__Item position entries__

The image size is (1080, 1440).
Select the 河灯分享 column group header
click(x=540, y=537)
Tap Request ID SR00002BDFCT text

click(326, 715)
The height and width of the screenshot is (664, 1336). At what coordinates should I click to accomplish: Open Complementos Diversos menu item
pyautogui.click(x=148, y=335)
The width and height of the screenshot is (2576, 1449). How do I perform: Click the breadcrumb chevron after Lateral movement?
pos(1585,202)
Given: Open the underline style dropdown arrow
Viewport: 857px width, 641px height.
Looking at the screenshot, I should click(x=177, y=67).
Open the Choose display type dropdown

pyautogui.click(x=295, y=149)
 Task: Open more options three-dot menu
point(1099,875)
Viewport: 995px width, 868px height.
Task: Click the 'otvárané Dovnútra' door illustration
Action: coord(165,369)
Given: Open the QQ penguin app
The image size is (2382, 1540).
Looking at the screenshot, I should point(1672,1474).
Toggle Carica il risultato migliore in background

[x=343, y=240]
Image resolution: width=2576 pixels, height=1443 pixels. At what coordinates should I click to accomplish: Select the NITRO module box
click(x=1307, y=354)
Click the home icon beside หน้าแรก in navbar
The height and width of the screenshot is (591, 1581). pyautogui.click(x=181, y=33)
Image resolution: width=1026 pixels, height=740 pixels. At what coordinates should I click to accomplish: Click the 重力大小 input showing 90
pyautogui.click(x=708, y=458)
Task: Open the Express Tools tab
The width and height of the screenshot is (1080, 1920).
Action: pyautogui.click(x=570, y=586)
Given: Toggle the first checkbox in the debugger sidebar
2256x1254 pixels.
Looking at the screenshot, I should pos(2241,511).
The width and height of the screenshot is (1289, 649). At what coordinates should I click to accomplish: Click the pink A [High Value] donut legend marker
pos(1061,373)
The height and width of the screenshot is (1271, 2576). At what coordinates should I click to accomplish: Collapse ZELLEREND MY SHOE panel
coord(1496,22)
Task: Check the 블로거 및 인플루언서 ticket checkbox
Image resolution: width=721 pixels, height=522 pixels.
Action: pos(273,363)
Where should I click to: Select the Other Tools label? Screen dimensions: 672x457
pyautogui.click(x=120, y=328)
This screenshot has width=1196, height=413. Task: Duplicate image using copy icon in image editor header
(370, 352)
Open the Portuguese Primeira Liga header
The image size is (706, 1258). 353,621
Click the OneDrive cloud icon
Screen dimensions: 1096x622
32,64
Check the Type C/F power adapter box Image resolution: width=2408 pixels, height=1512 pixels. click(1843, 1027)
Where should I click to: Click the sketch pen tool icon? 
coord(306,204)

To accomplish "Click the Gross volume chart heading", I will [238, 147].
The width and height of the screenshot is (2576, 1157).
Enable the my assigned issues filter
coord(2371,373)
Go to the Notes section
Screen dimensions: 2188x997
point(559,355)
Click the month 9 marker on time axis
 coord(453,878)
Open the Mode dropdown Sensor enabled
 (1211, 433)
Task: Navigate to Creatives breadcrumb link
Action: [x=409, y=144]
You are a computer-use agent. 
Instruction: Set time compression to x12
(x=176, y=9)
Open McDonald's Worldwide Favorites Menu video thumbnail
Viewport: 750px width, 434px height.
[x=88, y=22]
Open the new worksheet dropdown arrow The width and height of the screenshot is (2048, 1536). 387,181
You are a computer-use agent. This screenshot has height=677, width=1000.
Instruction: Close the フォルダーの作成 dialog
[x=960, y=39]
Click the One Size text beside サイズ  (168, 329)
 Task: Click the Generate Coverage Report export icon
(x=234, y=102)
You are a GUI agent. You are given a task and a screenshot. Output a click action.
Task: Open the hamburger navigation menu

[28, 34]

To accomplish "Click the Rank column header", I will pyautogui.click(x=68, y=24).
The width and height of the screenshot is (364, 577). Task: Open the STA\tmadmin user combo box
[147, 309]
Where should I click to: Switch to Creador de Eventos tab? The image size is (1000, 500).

__Directions for this task__
Reproduce each line of the listing above without any changes.

__Answer for the task__
The image size is (1080, 1440).
Select the 河灯分享 column group header
click(x=540, y=537)
Tap Request ID SR00002BDFCT text

click(326, 715)
The height and width of the screenshot is (664, 1336). At what coordinates should I click to accomplish: Open Complementos Diversos menu item
pyautogui.click(x=148, y=335)
The width and height of the screenshot is (2576, 1449). How do I perform: Click the breadcrumb chevron after Lateral movement?
pos(1585,202)
Given: Open the underline style dropdown arrow
Viewport: 857px width, 641px height.
Looking at the screenshot, I should click(x=177, y=67).
Open the Choose display type dropdown

pyautogui.click(x=295, y=149)
 Task: Open more options three-dot menu
point(1099,875)
Viewport: 995px width, 868px height.
Task: Click the 'otvárané Dovnútra' door illustration
Action: coord(165,369)
Given: Open the QQ penguin app
The image size is (2382, 1540).
Looking at the screenshot, I should point(1672,1474).
Toggle Carica il risultato migliore in background

[x=343, y=240]
Image resolution: width=2576 pixels, height=1443 pixels. At what coordinates should I click to accomplish: Select the NITRO module box
click(x=1307, y=354)
Click the home icon beside หน้าแรก in navbar
The height and width of the screenshot is (591, 1581). pyautogui.click(x=181, y=33)
Image resolution: width=1026 pixels, height=740 pixels. At what coordinates should I click to accomplish: Click the 重力大小 input showing 90
pyautogui.click(x=708, y=458)
Task: Open the Express Tools tab
The width and height of the screenshot is (1080, 1920).
Action: pyautogui.click(x=570, y=586)
Given: Toggle the first checkbox in the debugger sidebar
2256x1254 pixels.
Looking at the screenshot, I should pos(2241,511).
The width and height of the screenshot is (1289, 649). At what coordinates should I click to accomplish: Click the pink A [High Value] donut legend marker
pos(1061,373)
The height and width of the screenshot is (1271, 2576). At what coordinates should I click to accomplish: Collapse ZELLEREND MY SHOE panel
coord(1496,22)
Task: Check the 블로거 및 인플루언서 ticket checkbox
Image resolution: width=721 pixels, height=522 pixels.
Action: pos(273,363)
Where should I click to: Select the Other Tools label? Screen dimensions: 672x457
pyautogui.click(x=120, y=328)
This screenshot has width=1196, height=413. Task: Duplicate image using copy icon in image editor header
(370, 352)
Open the Portuguese Primeira Liga header
The image size is (706, 1258). 353,621
Click the OneDrive cloud icon
Screen dimensions: 1096x622
32,64
Check the Type C/F power adapter box Image resolution: width=2408 pixels, height=1512 pixels. click(1843, 1027)
Where should I click to: Click the sketch pen tool icon? 
coord(306,204)

To accomplish "Click the Gross volume chart heading", I will [238, 147].
The width and height of the screenshot is (2576, 1157).
Enable the my assigned issues filter
coord(2371,373)
Go to the Notes section
Screen dimensions: 2188x997
point(559,355)
Click the month 9 marker on time axis
 coord(453,878)
Open the Mode dropdown Sensor enabled
 (1211, 433)
Task: Navigate to Creatives breadcrumb link
Action: [x=409, y=144]
You are a computer-use agent. 
Instruction: Set time compression to x12
(x=176, y=9)
Open McDonald's Worldwide Favorites Menu video thumbnail
Viewport: 750px width, 434px height.
[x=88, y=22]
Open the new worksheet dropdown arrow The width and height of the screenshot is (2048, 1536). 387,181
You are a computer-use agent. This screenshot has height=677, width=1000.
Instruction: Close the フォルダーの作成 dialog
[x=960, y=39]
Click the One Size text beside サイズ  (168, 329)
 Task: Click the Generate Coverage Report export icon
(x=234, y=102)
You are a GUI agent. You are given a task and a screenshot. Output a click action.
Task: Open the hamburger navigation menu

[28, 34]

To accomplish "Click the Rank column header", I will pyautogui.click(x=68, y=24).
The width and height of the screenshot is (364, 577). Task: Open the STA\tmadmin user combo box
[147, 309]
Where should I click to: Switch to Creador de Eventos tab? The image size is (1000, 500).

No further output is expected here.